Until now, the use of cTnI has been limited to the diagnosis of myocardial infarction (MI) and the management of patients with severe chest pain in the emergency room. Traditional tests can only measure cTnI above 30-50 pg/mL, the elevated levels associated with MI. Yet multiple studies have shown that the presence in the blood of cTnI at significantly lower levels is associated with increased risk of future CVD mortality: a cTnI level above 10 pg/mL is associated with an 8.5-fold increase in CVD mortality over 8 to 15 years.1 The Singulex high-precision cardiac troponin I digital Research Use Only assay, which enabled the measurement of cTnI at levels below 10 pg/mL, was used for the study that will be presented at ACC.
“This is an important study for Singulex,” stated Philippe Goix, President and CEO of Singulex, Inc. “We have collaborated with Dr. Morrow and his group at Brigham and Women's Hospital for several years. Along with the work that was presented at American Heart Association (AHA) Scientific Sessions 2012, the data presented in this study demonstrate the clinical utility, actionability and monitoring power of our Singulex high-definition tests for CV chronic disease management.”
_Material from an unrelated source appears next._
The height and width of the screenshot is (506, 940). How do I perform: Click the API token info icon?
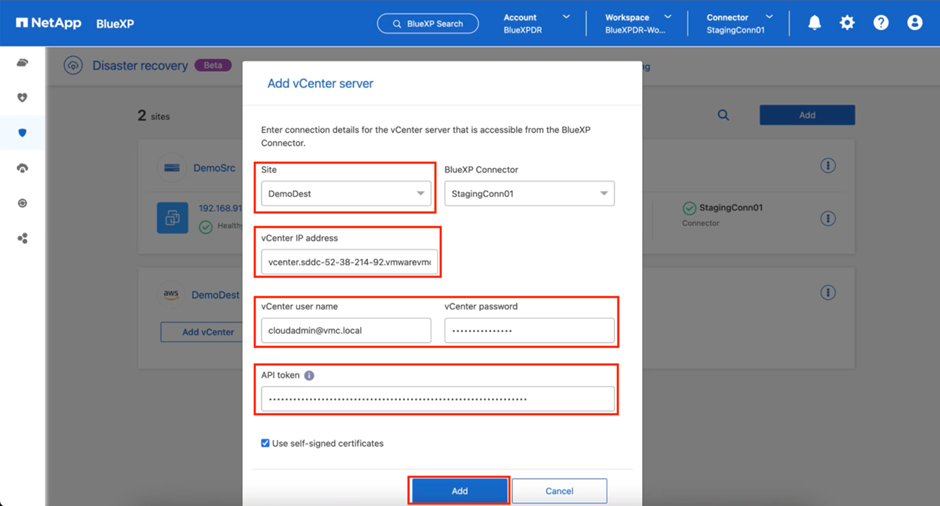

In the study to be presented at ACC, patients whose cTnI levels were newly elevated (>9 pg/mL) at four months were at greatest risk, experiencing more than three times the rate of CVD/HF death within two years compared with those whose cTnI levels remained low (6.0% compared with 1.6%). The investigators concluded that serial measurements of cTnI enhanced prediction of future risk.
The study, “Prognostic Performance of Serial High Sensitivity Cardiac Troponin Determination in Stable Ischemic Heart Disease: Analysis From PROVE IT-TIMI 22,” will be presented at the ACC Annual Scientific Session & Expo in San Francisco on Saturday, March 9, at 9:00 a.m.
These data corroborate an earlier study, also part of PROVE IT-TIMI 22, presented at the AHA Scientific Sessions 2012, which showed that elevated cTnI is associated with increased risk of CVD/HF death in two years. Additionally, the earlier study suggested that patients with high cTnI levels gain the most therapeutic benefit from intensive statin therapy versus moderate dose therapy.2
About Singulex, Inc.
Singulex’s vision is to transform chronic disease management, improving patient care while reducing healthcare costs. Singulex’s proprietary digital immunoassay platform significantly increases the diagnostic and prognostic power of established biomarkers. This enables physicians to individualize treatment strategies, monitor effectiveness of therapy and encourage patient adherence through feedback.
Improved patient outcomes and the reduced need for costly, invasive diagnostic procedures will translate into healthcare cost savings. The Singulex CLIA-certified laboratory offers a comprehensive menu of advanced cardiovascular disease testing to physicians in the U.S. At leading pharmaceutical R&D laboratories, academic institutions and clinical research organizations (CROs) around the world, digital immunoassay technology from Singulex is powering discovery and development of innovative diagnostics and treatments for chronic diseases such as CVD, Alzheimer, arthritis and diabetes. For further information, visit www.singulex.com.
1 Apple FS et al. Increased cardiac troponin I as measured by a high-sensitivity assay is associated with high odds of cardiovascular death: The Minnesota Heart Survey. Clin Chem. 2012;58:930-935.
2 O’Malley R et al. Determination of high-sensitivity troponin in stable ischemic heart disease: Analysis from PROVE IT-TIMI 22. Presented at the American Heart Association Scientific Sessions 2012, Los Angeles, CA.